Rania mengeryit, serasa aneh saja ternyata Dokter Rayyan yang tampan, rupawan, dan mesumnya nggak ketulungan itu anak mami yang masih sangat diperhatikan, wow sekali, bahkan dirinya saja tidak ingat kapan mama Inggit memberinya bekal, mungkin pas taman kanak-kanak. Perempuan itu pun mengulum senyum, berasa lucu dan tidak menyangka. Dengan sedikit meragu, gadis itu mengambilnya dan membukanya. Ingat betul susahnya menyela untuk waktu istirahat, apalagi pas pasien lagi banyak-banyaknya. Gadis itu makan di mobil, Rayyan meliriknya dengan senyuman.
"Habisin dulu, Ra, masih ada waktu," ujar Rayyan setia menunggu. Mereka sudah berada di parkiran rumah sakit.
"Dokter jadi nggak makan dong, padahal ini ibunya Dokter pasti udah niat banget masakin buat Dokter."
Nggak pa-pa Ra, mama pasti seneng yang makan calon mantunya. Hehe, edisi oleng. Com.
"Boleh nyicip nggak Ra, enak kayaknya," ujar pria itu membuka mulutnya.
Rania menatapnya ragu, namun dengan tindakan pasti akhirnya tangan itu terulur untuk menyuapi pria itu. Tentu saja Rayyan mengunyah penuh semangat.
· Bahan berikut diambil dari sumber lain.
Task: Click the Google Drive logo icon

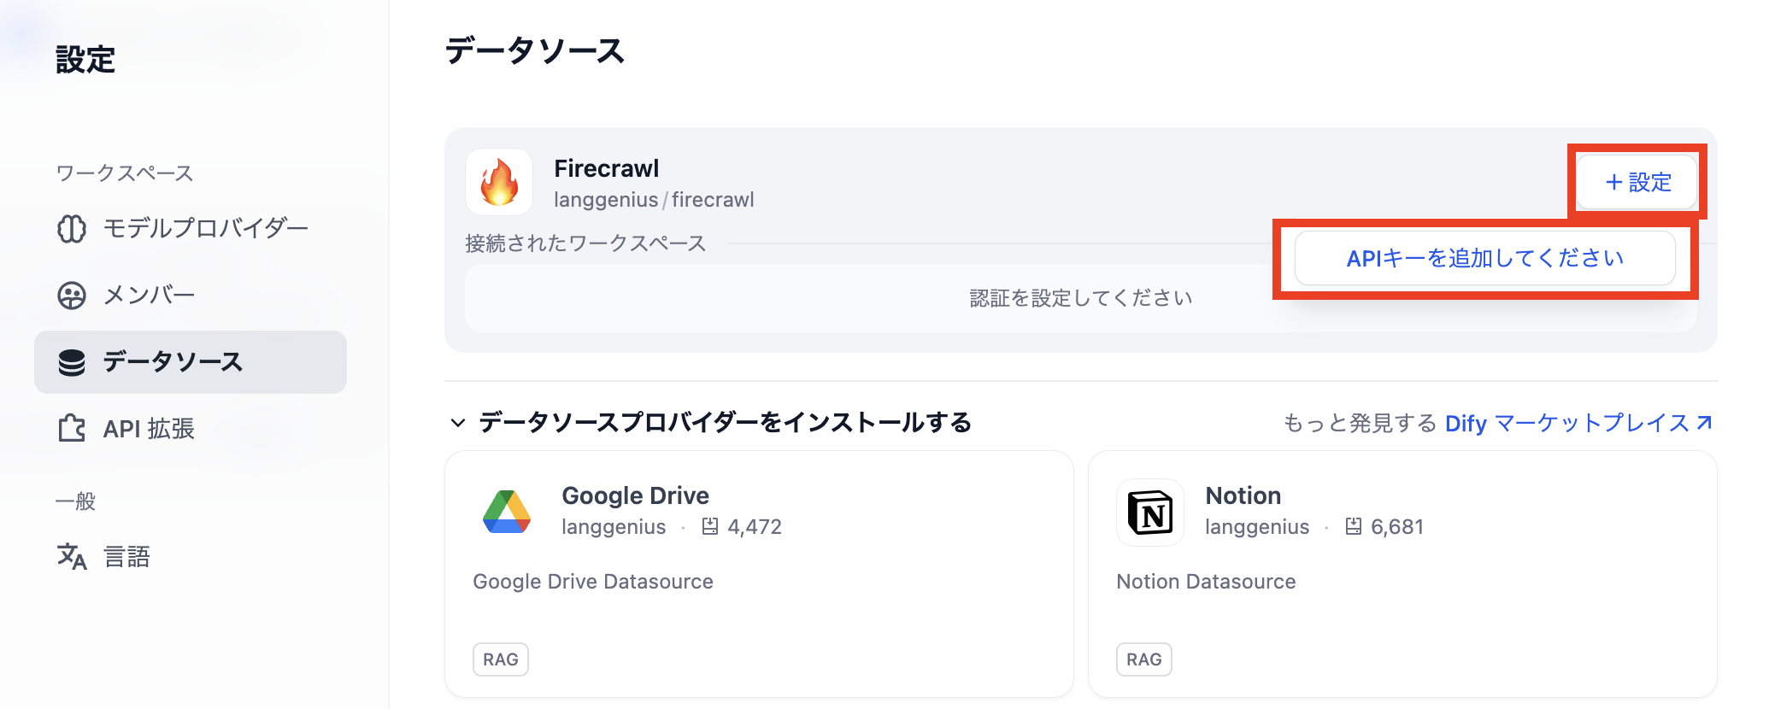Action: point(507,513)
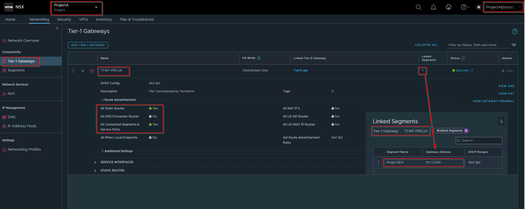Close the Linked Segments popup
The width and height of the screenshot is (525, 209).
tap(501, 121)
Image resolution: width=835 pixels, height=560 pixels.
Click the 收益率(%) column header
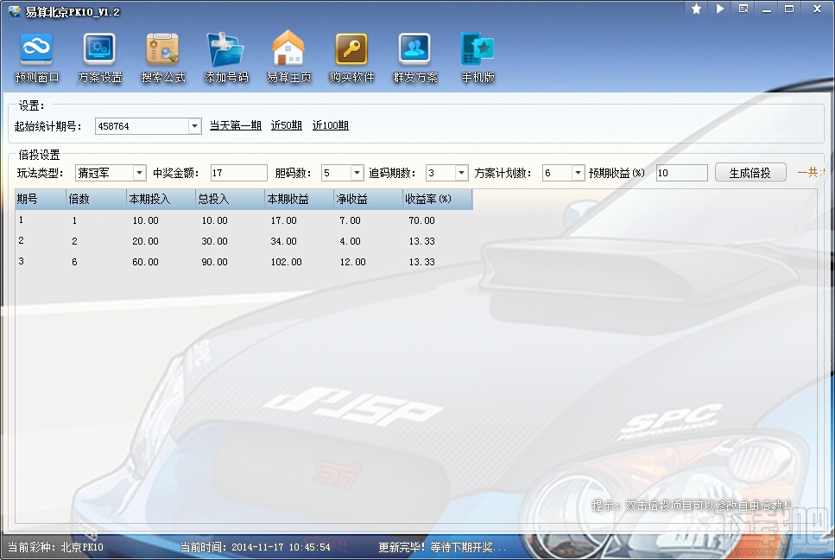coord(437,200)
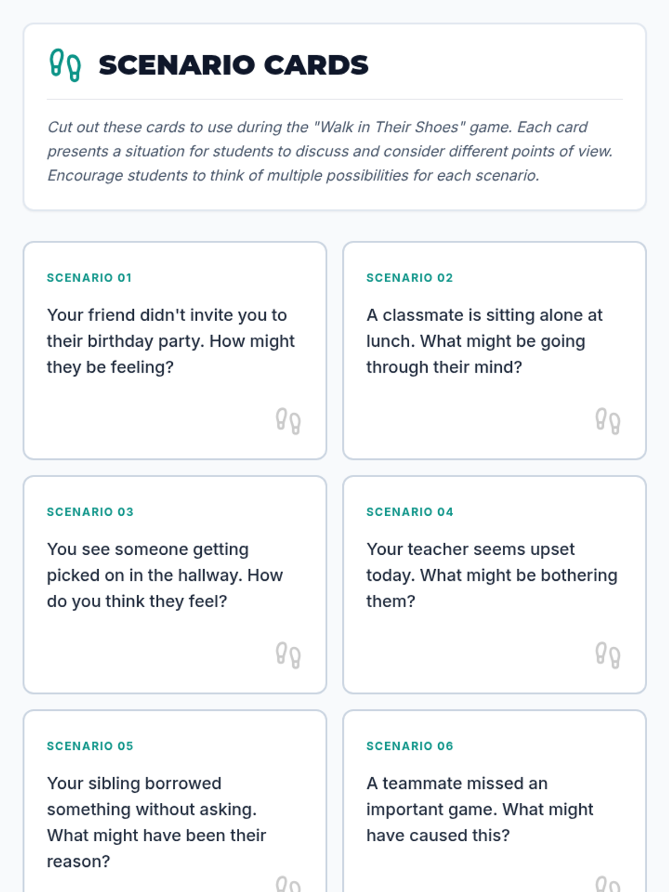Click footprints icon on Scenario 03 card

click(x=288, y=656)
"Kamu juga dong, makannya cepetan dikit, nanti bisa telat." Pria itu mengambil sendok dari tangan Rania lalu menyuapinya tanpa ragu. Jadilah tanpa sadar mereka saling menyuap, membuat batin pria itu berjingkrak senang.
"Aku kenyang Dok," tolaknya saat Rayyan hendak menyuap entah yang ke berapa.
"Ya sudah, biar aku habisin dulu," jawab Rayyan menghabiskan sisa makan mereka.
"Makasih Dok, saya duluan ya." Rania mengangguk sopan. Rayyan membalas dengan senyuman.
Gadis berparas ayu itu langsung menuju ke poly obgyn. Seperti biasa mengisi daftar kehadiran. Tepat pukul tujuh mengikuti apel pagi rutin sebelum memulai kegiatan. Barulah sekitar jam sembilan poly terlihat ramai.
Menjalani koas harus siap tenaga dan mental kuat, karena harus siap presentasi dadakan oleh konsulen. Banyak koas yang pasti menghadapi hal ini tentunya. Seperti Rania harus terpaksa mengerjakan tugas referat yang kadang sampai larut malam hanya karena mempersiapkan kalau-kalau besok paginya disuruh presentasi dadakan.
Gadis itu merasa lelah karena berdiri terlalu lama, satu koas mengikuti satu konsulen karena kebetulan dokternya banyak. Hingga pukul dua siang ia merasa lelah luar biasa. Lelah membantu menangani pasien gawat darurat, sampai lelah dicecar pertanyaan-pertanyaan yang cukup banyak, sampai di mana Rania tidak bisa menjawab dan dijadikan PR untuknya.
"Belajar lagi ya Dek!" pesan dokter masih terngiang-ngiang hingga menjelang istirahat sore ini.
Baru saja gadis itu menghela napas lega, vibrasi handphonenya memekik mengusik atensinya. Nama dokter tampan terpampang di layar ponselnya, dengan sedikit tidak minat, gadis itu menggeser tombol hijau lalu mendekatkan benda kesayangan sejuta umat itu ke telinganya.
"Ke ruangan aku, Ra, aku tunggu nggak pakai lama!" telepon dimatikan sepihak tanpa gadis itu berbicara.